→ **TASK PROMPT**
Find the line containing "How do I perform: Go" in the records below. Copy exactly that line and each one after it, ending at the line containing "Open network request", and nothing more.

→ **RECORD SET**
== Segment start ==
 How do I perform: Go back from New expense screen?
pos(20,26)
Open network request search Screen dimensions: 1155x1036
== Segment end ==
== Segment start ==
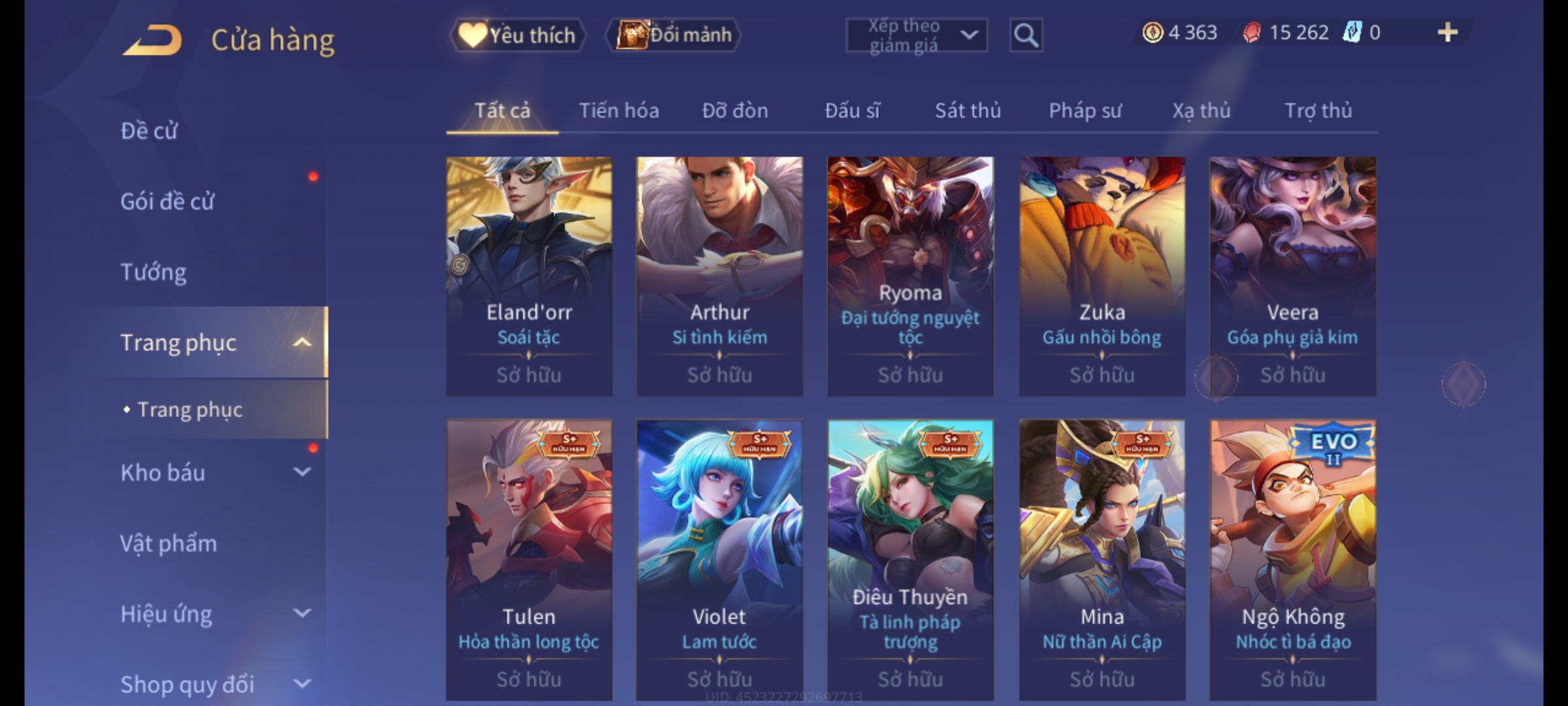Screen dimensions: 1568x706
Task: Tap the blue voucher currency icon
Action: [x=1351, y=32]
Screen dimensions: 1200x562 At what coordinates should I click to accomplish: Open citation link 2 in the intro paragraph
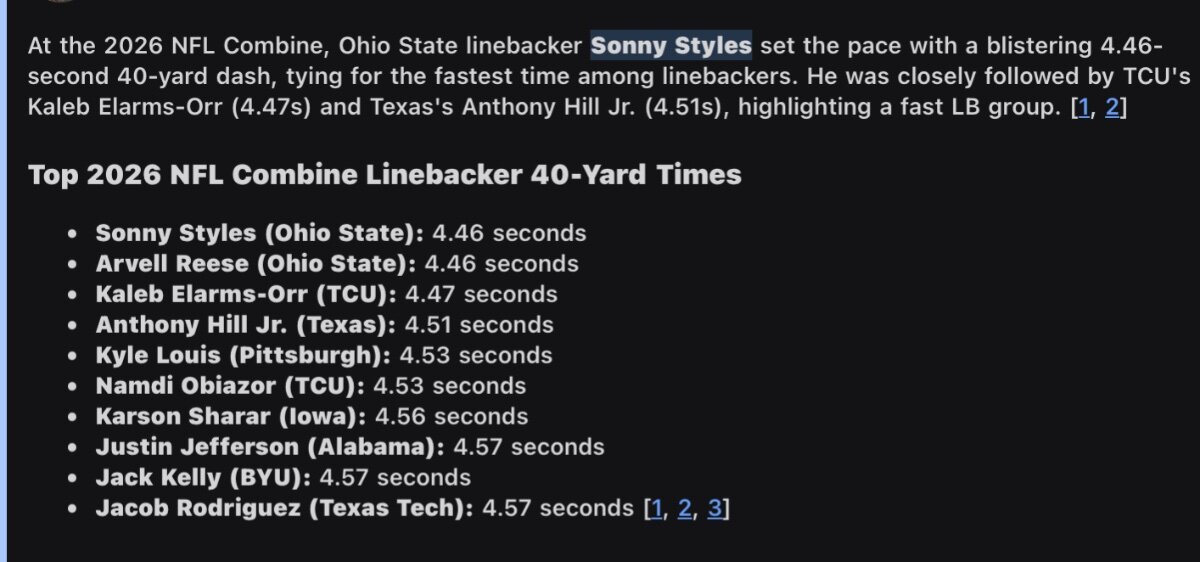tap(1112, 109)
== Segment end ==
→ **EXERCISE RESULT**
 How do I perform: Go back from New expense screen?
pos(20,26)
Open network request search Screen dimensions: 1155x1036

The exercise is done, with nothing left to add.